5 Lessons From Sarah Jessica Parker and the Producer's Guild Panel

By Olivia Armstrong


On a recent sunny Saturday in New York City, The Producers Guild of America presented Produced By: New York, a day-long forum at the Time Warner Center featuring some of film and TV’s game-changing creatives.

“The Power to Shake It Up;” a panel moderated by Dr. Stacy Smith of USC Annenberg School of Communication, included Sarah Jessica Parker and Alison Benson of Pretty Matches Productions (Divorce), Jessica Chastain and Kelly Carmichael of Freckle Films (upcoming The Division) and Producers Guild president Lori McCreary (Madam Secretary). Here are five things we learned:

1. You have to look for talent in new places.

“If we look at the top 100 films of last year,” started Dr. Smith, “Women are less than 30% of all roles. This hasn’t changed since 2007 and it hasn’t changed since the late 1940s.” Audience members let out audible groans. “TV is better,” she went on. “But women are only clocking in about 40% of all speaking characters and 40% of all series regulars. It is depressing, but all of our panelists run companies-- they’re part of the solution.”

Part of the solution, according to producer Lori McCreary, is looking in new places for talent. “I love that there’s this whole pool of untapped talent that we can discover,” she says. “It is a gold mine out there.” Alison Benson added, “I rely maybe 1% percent on agency lists. They’re always the same. We rely heavily on producers and talent we’ve worked with, as well as word-of-mouth. The good thing about New York is that it’s not a one-industry town. You can consider literary talent, playwrights, comics, and short story writers — we’re mixing it up.”

2. “Prickly” is OK.

Divorce, which Sarah Jessica Parker executive produces, has more females than males behind the camera, in both the director’s chair and in the writer’s room. While this is a milestone for women in comedy, Parker suggested telling the unvarnished story of a middle-aged woman who suddenly wants out of her marriage was a hurdle of its own:

“When the show premiered, it was curious how many people kept asking me if I was concerned Frances isn’t likeable. I thought they meant because she had an affair and they objected. But Tony Soprano was a murderer and we loved him. I liked that Frances was unlikable sometimes. I was really drawn to her prickly, withholding, exacting nature.”

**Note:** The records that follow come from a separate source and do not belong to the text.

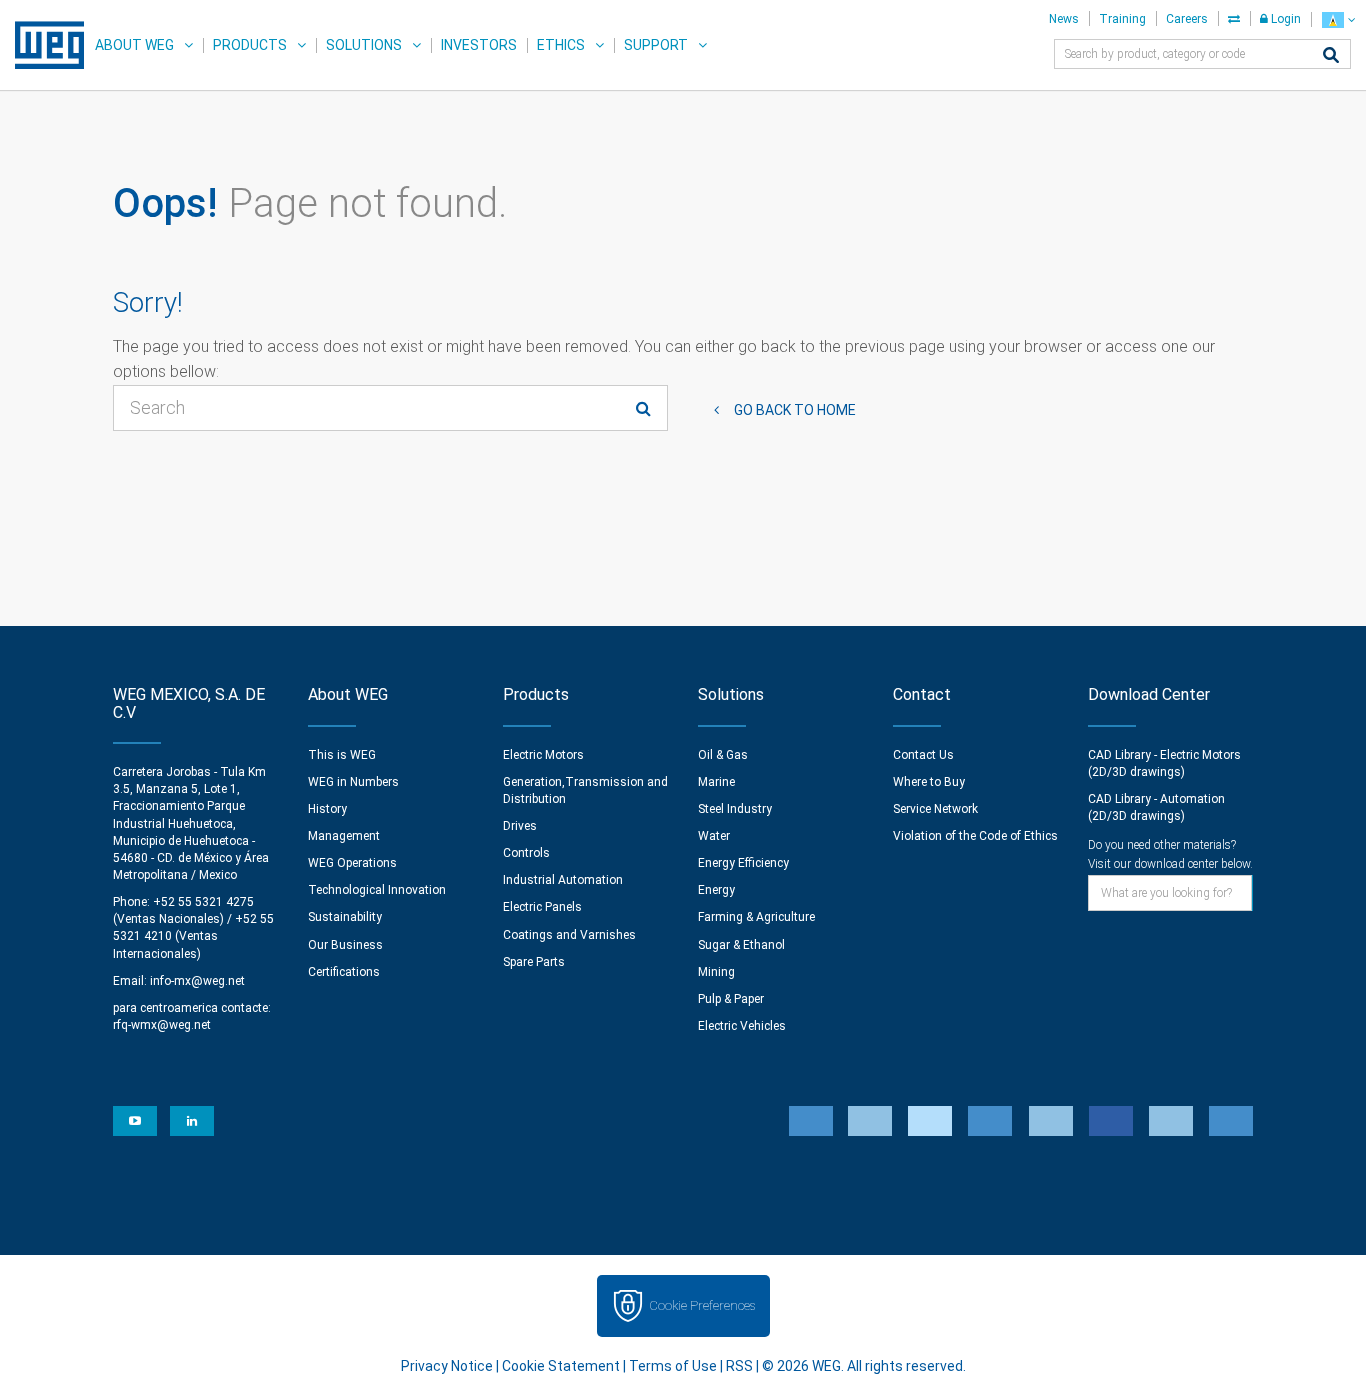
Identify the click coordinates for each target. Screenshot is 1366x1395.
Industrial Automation (563, 880)
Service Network (935, 809)
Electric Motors (543, 755)
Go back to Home (795, 410)
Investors (479, 45)
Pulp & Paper (731, 999)
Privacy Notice (447, 1366)
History (327, 809)
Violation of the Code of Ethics (975, 836)
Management (344, 836)
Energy (716, 890)
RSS (739, 1366)
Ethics (561, 45)
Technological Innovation (377, 890)
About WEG (134, 45)
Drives (520, 826)
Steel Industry (735, 809)
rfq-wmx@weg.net (162, 1025)
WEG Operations (352, 863)
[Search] (1331, 56)
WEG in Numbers (353, 782)
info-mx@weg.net (197, 981)
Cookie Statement (561, 1366)
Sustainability (345, 917)
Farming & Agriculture (756, 917)
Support (656, 45)
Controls (526, 853)
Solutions (364, 45)
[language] (1338, 19)
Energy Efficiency (743, 863)
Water (714, 836)
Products (250, 45)
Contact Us (923, 755)
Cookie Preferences (702, 1305)
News (1064, 19)
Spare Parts (534, 962)
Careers (1187, 19)
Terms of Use (673, 1366)
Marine (716, 782)
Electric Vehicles (742, 1026)
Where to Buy (929, 782)
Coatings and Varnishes (569, 935)
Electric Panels (542, 907)
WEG (42, 45)
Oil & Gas (723, 755)
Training (1122, 19)
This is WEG (342, 755)
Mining (716, 972)
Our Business (345, 945)
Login (1284, 19)
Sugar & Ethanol (741, 945)
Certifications (344, 972)
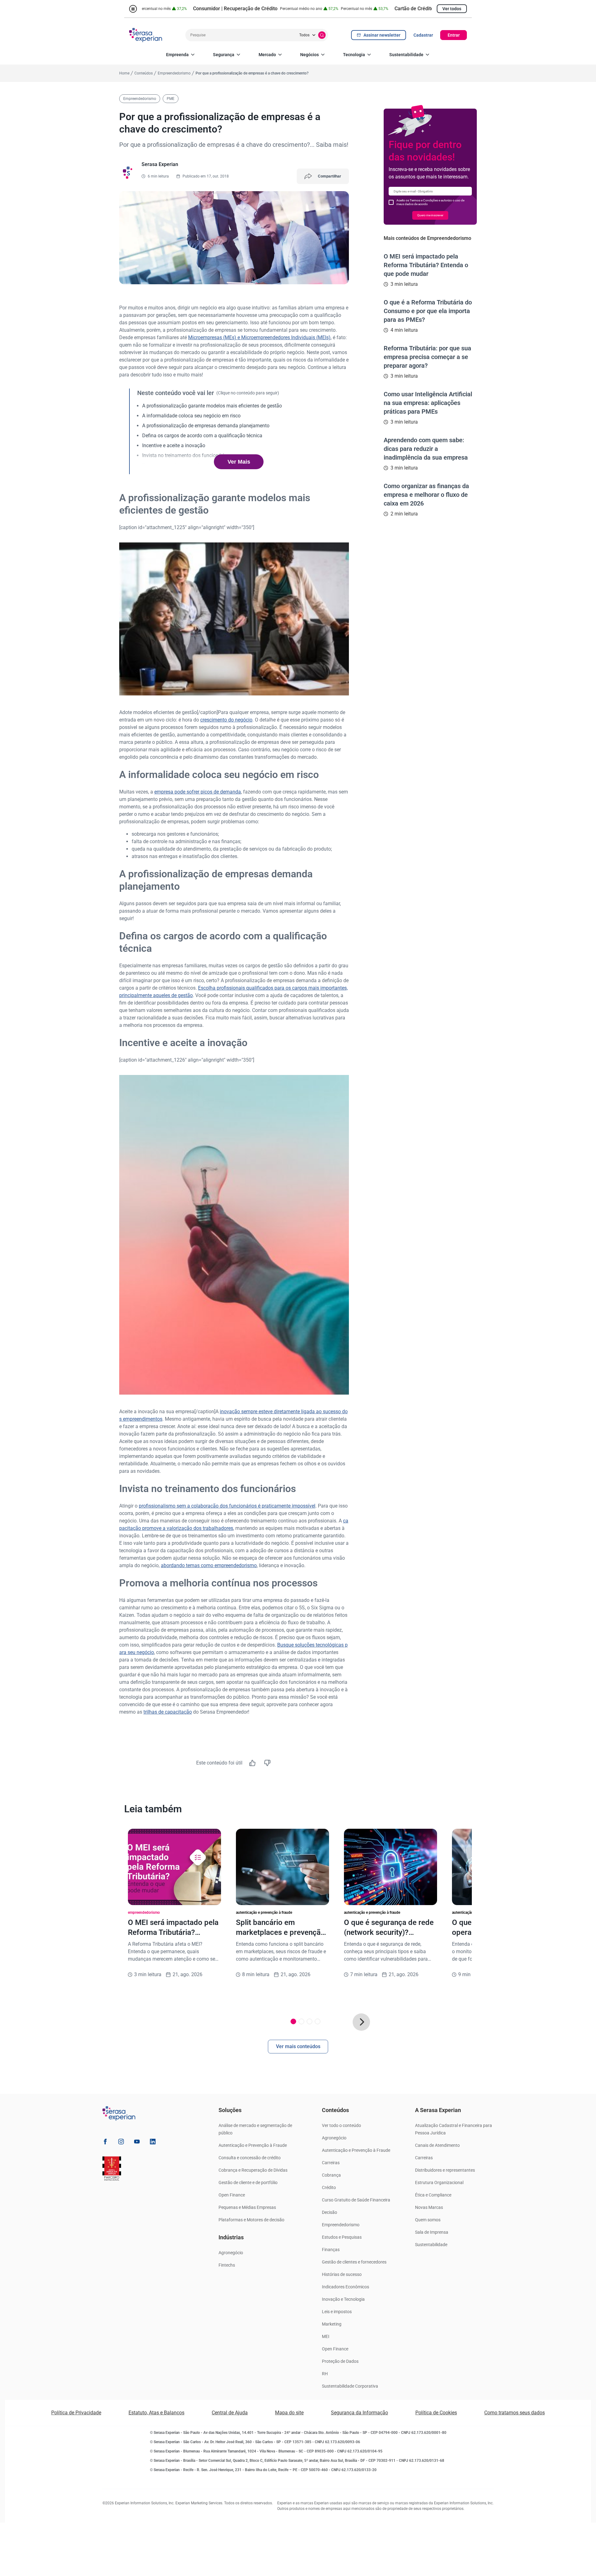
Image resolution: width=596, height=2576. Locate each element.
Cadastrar (423, 35)
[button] (361, 2022)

3. It’s not just about money.

When asked about the financial obstacles that come with kicking off a new film, Freckle Films’ Kelly Carmichael mentioned a different blocker. “I’ve had people tell me: ‘My director wants you to come produce something with him, but I know you have kids, so how is that going to work?’ And I’m like, ‘Well, my husband also has the same number of kids.’” She laughed off the memory: “The directors want to work with me. The actors want to work with me. Let’s just get to work.”


4. Ask. For. The promotion.

When the discussion shifted to climbing the career ladder, actor and Freckle Films founder Jessica Chastain said women need to start fighting for themselves in the office. “A man will ask for a raise when he feels he’s 40% qualified and a woman won’t until she feels she’s 97% qualified,” she said. “We need to stop apologizing. In any industry, a woman should feel the confidence to come forward and put herself up for the promotion.”

5. Not getting that job could be a blessing.

Dr. Smith finished up with a question about “failing forward”, asking each of the panelists to share a point when failure was actually a positive. “I’m grateful for the things that have broken my heart,” says Parker, regarding the acting jobs she didn’t get. “It doesn’t define me. What defines me is a work ethic and the ability to be resilient and maintain my love of acting.”

Divorce is available to stream on HBO.